[Records from a pointing dataset]
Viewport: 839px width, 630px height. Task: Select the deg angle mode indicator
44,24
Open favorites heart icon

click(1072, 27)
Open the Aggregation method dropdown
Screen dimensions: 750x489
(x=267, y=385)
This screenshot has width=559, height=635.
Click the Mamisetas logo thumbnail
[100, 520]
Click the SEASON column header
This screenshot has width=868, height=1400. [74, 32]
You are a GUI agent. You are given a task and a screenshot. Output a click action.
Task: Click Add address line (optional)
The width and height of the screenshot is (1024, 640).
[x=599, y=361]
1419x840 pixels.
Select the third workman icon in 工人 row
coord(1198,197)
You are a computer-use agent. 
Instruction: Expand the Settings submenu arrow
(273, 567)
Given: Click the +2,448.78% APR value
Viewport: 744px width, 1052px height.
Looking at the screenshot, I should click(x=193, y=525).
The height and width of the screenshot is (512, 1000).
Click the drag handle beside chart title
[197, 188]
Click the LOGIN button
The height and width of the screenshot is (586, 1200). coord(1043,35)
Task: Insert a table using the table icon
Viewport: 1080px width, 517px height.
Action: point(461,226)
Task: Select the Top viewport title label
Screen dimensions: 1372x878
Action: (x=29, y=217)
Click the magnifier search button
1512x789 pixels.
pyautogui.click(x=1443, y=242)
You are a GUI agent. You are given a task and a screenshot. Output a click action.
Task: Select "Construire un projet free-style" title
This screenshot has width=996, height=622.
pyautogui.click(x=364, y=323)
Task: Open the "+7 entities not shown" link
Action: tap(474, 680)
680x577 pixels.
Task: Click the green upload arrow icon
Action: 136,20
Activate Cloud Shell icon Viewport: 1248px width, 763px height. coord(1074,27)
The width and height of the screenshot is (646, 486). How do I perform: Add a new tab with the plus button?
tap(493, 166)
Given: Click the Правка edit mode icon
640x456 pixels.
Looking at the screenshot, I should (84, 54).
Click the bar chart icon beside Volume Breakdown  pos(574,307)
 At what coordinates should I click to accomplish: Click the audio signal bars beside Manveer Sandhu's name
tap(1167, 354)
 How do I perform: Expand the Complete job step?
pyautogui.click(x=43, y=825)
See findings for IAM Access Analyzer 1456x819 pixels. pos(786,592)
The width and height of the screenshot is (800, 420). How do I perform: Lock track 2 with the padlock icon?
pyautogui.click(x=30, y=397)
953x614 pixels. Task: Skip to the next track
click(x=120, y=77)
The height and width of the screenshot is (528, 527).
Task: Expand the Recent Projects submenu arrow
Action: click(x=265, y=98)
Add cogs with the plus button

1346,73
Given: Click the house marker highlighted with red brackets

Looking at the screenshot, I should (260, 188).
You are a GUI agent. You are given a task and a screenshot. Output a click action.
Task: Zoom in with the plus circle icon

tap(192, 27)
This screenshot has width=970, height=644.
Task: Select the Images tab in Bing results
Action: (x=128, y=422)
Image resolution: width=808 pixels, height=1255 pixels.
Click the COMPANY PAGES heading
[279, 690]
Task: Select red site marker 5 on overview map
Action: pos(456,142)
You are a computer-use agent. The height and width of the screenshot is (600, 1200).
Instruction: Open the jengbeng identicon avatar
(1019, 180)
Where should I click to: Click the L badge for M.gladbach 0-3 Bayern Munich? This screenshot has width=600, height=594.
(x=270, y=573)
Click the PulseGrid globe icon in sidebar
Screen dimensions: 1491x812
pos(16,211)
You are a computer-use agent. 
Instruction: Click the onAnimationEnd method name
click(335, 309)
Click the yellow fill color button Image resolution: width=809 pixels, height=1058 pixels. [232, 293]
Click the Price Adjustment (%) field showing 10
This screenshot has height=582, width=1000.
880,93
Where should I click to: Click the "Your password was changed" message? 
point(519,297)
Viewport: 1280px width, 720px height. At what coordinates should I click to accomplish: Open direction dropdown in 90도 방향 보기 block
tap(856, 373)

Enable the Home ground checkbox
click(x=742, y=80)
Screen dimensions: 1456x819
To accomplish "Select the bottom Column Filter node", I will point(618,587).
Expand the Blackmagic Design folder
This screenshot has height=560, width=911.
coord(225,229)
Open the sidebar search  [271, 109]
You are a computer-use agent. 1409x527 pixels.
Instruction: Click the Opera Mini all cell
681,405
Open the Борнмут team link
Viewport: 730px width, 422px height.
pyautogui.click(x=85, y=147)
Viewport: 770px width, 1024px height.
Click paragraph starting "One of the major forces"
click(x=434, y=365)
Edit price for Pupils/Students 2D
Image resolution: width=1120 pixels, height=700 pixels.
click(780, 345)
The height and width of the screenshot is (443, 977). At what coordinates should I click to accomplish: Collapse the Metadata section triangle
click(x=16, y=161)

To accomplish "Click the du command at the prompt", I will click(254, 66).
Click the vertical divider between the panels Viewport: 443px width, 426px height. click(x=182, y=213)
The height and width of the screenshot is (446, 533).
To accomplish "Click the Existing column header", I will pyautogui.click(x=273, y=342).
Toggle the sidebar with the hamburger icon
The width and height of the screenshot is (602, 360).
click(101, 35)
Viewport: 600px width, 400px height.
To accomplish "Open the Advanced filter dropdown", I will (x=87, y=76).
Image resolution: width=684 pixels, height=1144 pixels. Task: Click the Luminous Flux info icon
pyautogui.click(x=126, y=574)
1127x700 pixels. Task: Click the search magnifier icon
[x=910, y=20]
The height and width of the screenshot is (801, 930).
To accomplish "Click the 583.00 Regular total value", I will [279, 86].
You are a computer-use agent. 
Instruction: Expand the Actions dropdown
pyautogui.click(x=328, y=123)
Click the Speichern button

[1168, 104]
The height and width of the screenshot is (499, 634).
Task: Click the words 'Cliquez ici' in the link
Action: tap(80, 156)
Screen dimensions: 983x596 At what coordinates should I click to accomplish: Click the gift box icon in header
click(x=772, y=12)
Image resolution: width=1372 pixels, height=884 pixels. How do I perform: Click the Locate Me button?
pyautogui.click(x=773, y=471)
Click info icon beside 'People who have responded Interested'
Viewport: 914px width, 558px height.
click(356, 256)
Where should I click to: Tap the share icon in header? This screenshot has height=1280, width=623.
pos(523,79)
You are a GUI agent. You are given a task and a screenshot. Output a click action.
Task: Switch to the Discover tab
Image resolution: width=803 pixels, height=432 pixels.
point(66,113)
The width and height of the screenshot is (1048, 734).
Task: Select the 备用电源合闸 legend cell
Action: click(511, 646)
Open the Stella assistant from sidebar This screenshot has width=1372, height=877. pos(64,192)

§ Exercise description: Copy all of the records above again, line for line, with no changes.

§ Answer to the task:
Viewport: 839px width, 630px height. Task: Select the deg angle mode indicator
44,24
Open favorites heart icon

click(1072, 27)
Open the Aggregation method dropdown
Screen dimensions: 750x489
(x=267, y=385)
This screenshot has width=559, height=635.
Click the Mamisetas logo thumbnail
[100, 520]
Click the SEASON column header
This screenshot has width=868, height=1400. [74, 32]
You are a GUI agent. You are given a task and a screenshot. Output a click action.
Task: Click Add address line (optional)
The width and height of the screenshot is (1024, 640).
[x=599, y=361]
1419x840 pixels.
Select the third workman icon in 工人 row
coord(1198,197)
You are a computer-use agent. 
Instruction: Expand the Settings submenu arrow
(273, 567)
Given: Click the +2,448.78% APR value
Viewport: 744px width, 1052px height.
Looking at the screenshot, I should click(x=193, y=525).
The height and width of the screenshot is (512, 1000).
Click the drag handle beside chart title
[197, 188]
Click the LOGIN button
The height and width of the screenshot is (586, 1200). coord(1043,35)
Task: Insert a table using the table icon
Viewport: 1080px width, 517px height.
Action: point(461,226)
Task: Select the Top viewport title label
Screen dimensions: 1372x878
Action: (x=29, y=217)
Click the magnifier search button
1512x789 pixels.
pyautogui.click(x=1443, y=242)
You are a GUI agent. You are given a task and a screenshot. Output a click action.
Task: Select "Construire un projet free-style" title
This screenshot has width=996, height=622.
pyautogui.click(x=364, y=323)
Task: Open the "+7 entities not shown" link
Action: tap(474, 680)
680x577 pixels.
Task: Click the green upload arrow icon
Action: 136,20
Activate Cloud Shell icon Viewport: 1248px width, 763px height. coord(1074,27)
The width and height of the screenshot is (646, 486). How do I perform: Add a new tab with the plus button?
tap(493, 166)
Given: Click the Правка edit mode icon
640x456 pixels.
Looking at the screenshot, I should (84, 54).
Click the bar chart icon beside Volume Breakdown  pos(574,307)
 At what coordinates should I click to accomplish: Click the audio signal bars beside Manveer Sandhu's name
tap(1167, 354)
 How do I perform: Expand the Complete job step?
pyautogui.click(x=43, y=825)
See findings for IAM Access Analyzer 1456x819 pixels. pos(786,592)
The width and height of the screenshot is (800, 420). How do I perform: Lock track 2 with the padlock icon?
pyautogui.click(x=30, y=397)
953x614 pixels. Task: Skip to the next track
click(x=120, y=77)
The height and width of the screenshot is (528, 527).
Task: Expand the Recent Projects submenu arrow
Action: click(x=265, y=98)
Add cogs with the plus button

1346,73
Given: Click the house marker highlighted with red brackets

Looking at the screenshot, I should (260, 188).
You are a GUI agent. You are given a task and a screenshot. Output a click action.
Task: Zoom in with the plus circle icon

tap(192, 27)
This screenshot has width=970, height=644.
Task: Select the Images tab in Bing results
Action: (x=128, y=422)
Image resolution: width=808 pixels, height=1255 pixels.
Click the COMPANY PAGES heading
[279, 690]
Task: Select red site marker 5 on overview map
Action: pos(456,142)
You are a computer-use agent. The height and width of the screenshot is (600, 1200).
Instruction: Open the jengbeng identicon avatar
(1019, 180)
Where should I click to: Click the L badge for M.gladbach 0-3 Bayern Munich? This screenshot has width=600, height=594.
(x=270, y=573)
Click the PulseGrid globe icon in sidebar
Screen dimensions: 1491x812
pos(16,211)
You are a computer-use agent. 
Instruction: Click the onAnimationEnd method name
click(335, 309)
Click the yellow fill color button Image resolution: width=809 pixels, height=1058 pixels. [232, 293]
Click the Price Adjustment (%) field showing 10
This screenshot has height=582, width=1000.
880,93
Where should I click to: Click the "Your password was changed" message? 
point(519,297)
Viewport: 1280px width, 720px height. At what coordinates should I click to accomplish: Open direction dropdown in 90도 방향 보기 block
tap(856, 373)

Enable the Home ground checkbox
click(x=742, y=80)
Screen dimensions: 1456x819
To accomplish "Select the bottom Column Filter node", I will point(618,587).
Expand the Blackmagic Design folder
This screenshot has height=560, width=911.
coord(225,229)
Open the sidebar search  [271, 109]
You are a computer-use agent. 1409x527 pixels.
Instruction: Click the Opera Mini all cell
681,405
Open the Борнмут team link
Viewport: 730px width, 422px height.
pyautogui.click(x=85, y=147)
Viewport: 770px width, 1024px height.
Click paragraph starting "One of the major forces"
click(x=434, y=365)
Edit price for Pupils/Students 2D
Image resolution: width=1120 pixels, height=700 pixels.
click(780, 345)
The height and width of the screenshot is (443, 977). At what coordinates should I click to accomplish: Collapse the Metadata section triangle
click(x=16, y=161)

To accomplish "Click the du command at the prompt", I will click(254, 66).
Click the vertical divider between the panels Viewport: 443px width, 426px height. click(x=182, y=213)
The height and width of the screenshot is (446, 533).
To accomplish "Click the Existing column header", I will pyautogui.click(x=273, y=342).
Toggle the sidebar with the hamburger icon
The width and height of the screenshot is (602, 360).
click(101, 35)
Viewport: 600px width, 400px height.
To accomplish "Open the Advanced filter dropdown", I will (x=87, y=76).
Image resolution: width=684 pixels, height=1144 pixels. Task: Click the Luminous Flux info icon
pyautogui.click(x=126, y=574)
1127x700 pixels. Task: Click the search magnifier icon
[x=910, y=20]
The height and width of the screenshot is (801, 930).
To accomplish "Click the 583.00 Regular total value", I will [279, 86].
You are a computer-use agent. 
Instruction: Expand the Actions dropdown
pyautogui.click(x=328, y=123)
Click the Speichern button

[1168, 104]
The height and width of the screenshot is (499, 634).
Task: Click the words 'Cliquez ici' in the link
Action: tap(80, 156)
Screen dimensions: 983x596 At what coordinates should I click to accomplish: Click the gift box icon in header
click(x=772, y=12)
Image resolution: width=1372 pixels, height=884 pixels. How do I perform: Click the Locate Me button?
pyautogui.click(x=773, y=471)
Click info icon beside 'People who have responded Interested'
Viewport: 914px width, 558px height.
click(356, 256)
Where should I click to: Tap the share icon in header? This screenshot has height=1280, width=623.
pos(523,79)
You are a GUI agent. You are given a task and a screenshot. Output a click action.
Task: Switch to the Discover tab
Image resolution: width=803 pixels, height=432 pixels.
point(66,113)
The width and height of the screenshot is (1048, 734).
Task: Select the 备用电源合闸 legend cell
Action: click(511, 646)
Open the Stella assistant from sidebar This screenshot has width=1372, height=877. pos(64,192)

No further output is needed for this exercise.